- O governo brasileiro manifestou apoio à candidatura de Michelle Bachelet para a secretária-geral da ONU, durante a 70ª sessão da Comissão sobre a Situação da Mulher, em Nova York.
- Estavam presentes na ocasião a primeira-dama Janja Lula da Silva e a ministra das Mulheres, Márcia Lopes.
- A ministra destacou que, apesar de décadas de atuação internacional pela igualdade de gênero, a ONU nunca teve uma líder mulher.
- O governo já citou Bachelet como uma liderança qualificada para a ONU; o atual secretário-geral, António Guterres, deixa o cargo ao final deste ano, no dia 31 de dezembro.
- Michelle Bachelet é médica, ex-presidente do Chile e já atuou como alta comissária de Direitos Humanos da ONU, enfatizando defesa de direitos humanos e transparência eleitoral.
O governo brasileiro manifestou apoio à candidatura de Michelle Bachelet ao cargo de secretária-geral da ONU. A declaração ocorreu nesta terça-feira, durante a 70ª sessão da Comissão sobre a Situação da Mulher, em Nova York. O objetivo é sinalizar a preferência brasileira pela liderança feminina na ONU, mantendo neutralidade institucional.
Acompanharam o governo de perto a manifestação a primeira-dama Janja Lula da Silva e a ministra das Mulheres, Márcia Lopes. A ministresa ressaltou a trajetória de Bachelet e a importância de lideranças qualificadas para a defesa dos direitos humanos e da igualdade de gênero.
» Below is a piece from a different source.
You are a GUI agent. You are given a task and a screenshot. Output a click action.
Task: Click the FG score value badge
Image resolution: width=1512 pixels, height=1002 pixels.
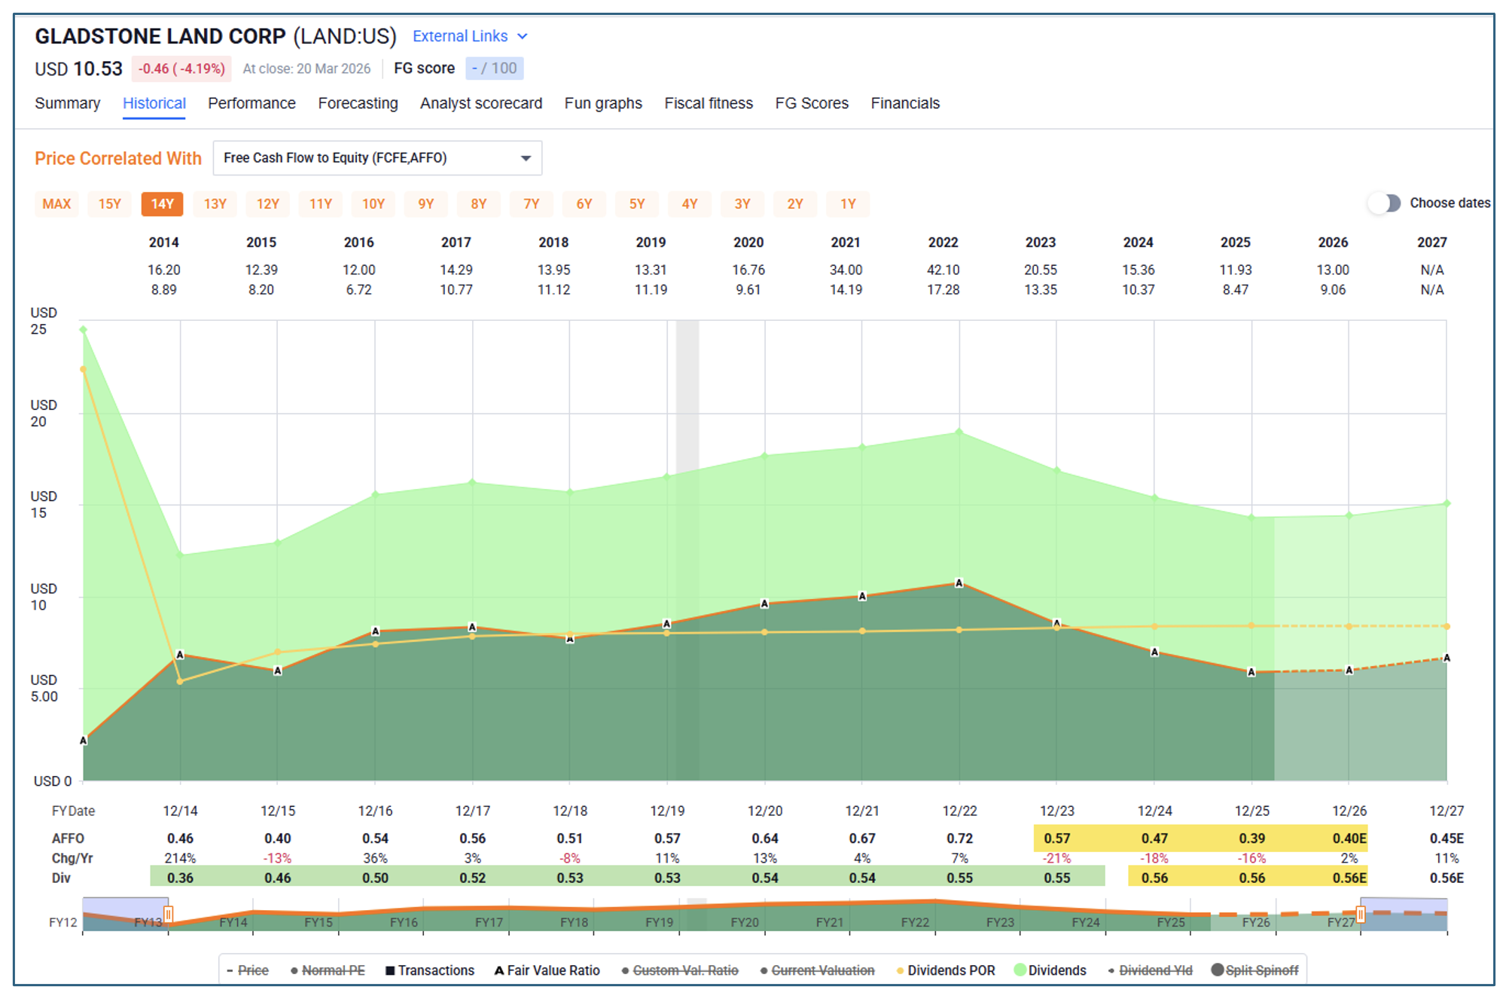coord(494,69)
Perfil de Michelle Bachelet
Michelle Bachelet é médica, ex-presidenta do Chile, com mandatos de 2006 a 2010 e de 2014 a 2018. Em sua segunda gestão, conclamou reformas em educação, tributação e redução de desigualdades.
Antes da política chilena, Bachelet atuou como alta comissária da ONU para os Direitos Humanos, posição em que criticou ataques às instituições democráticas e defendeu transparência eleitoral em diversos países, inclusive no Brasil.
Essa é a segunda vez que o governo brasileiro cita Bachelet como candidata qualificada para a liderança da ONU. A diplomacia brasileira já havia listado o nome entre opções votadas pela região.
Contexto institucional
O cargo de secretário-geral da ONU está vago desde o término do mandato de António Guterres, em 2021, com término previsto para 31 de dezembro deste ano. A escolha depende de consultas entre Estados-membros e do Comitê de Segurança da ONU.
O governo brasileiro busca manter posição de protagonismo regional ao defender lideranças da América Latina para a função, destacando a experiência em direitos humanos e governança democrática.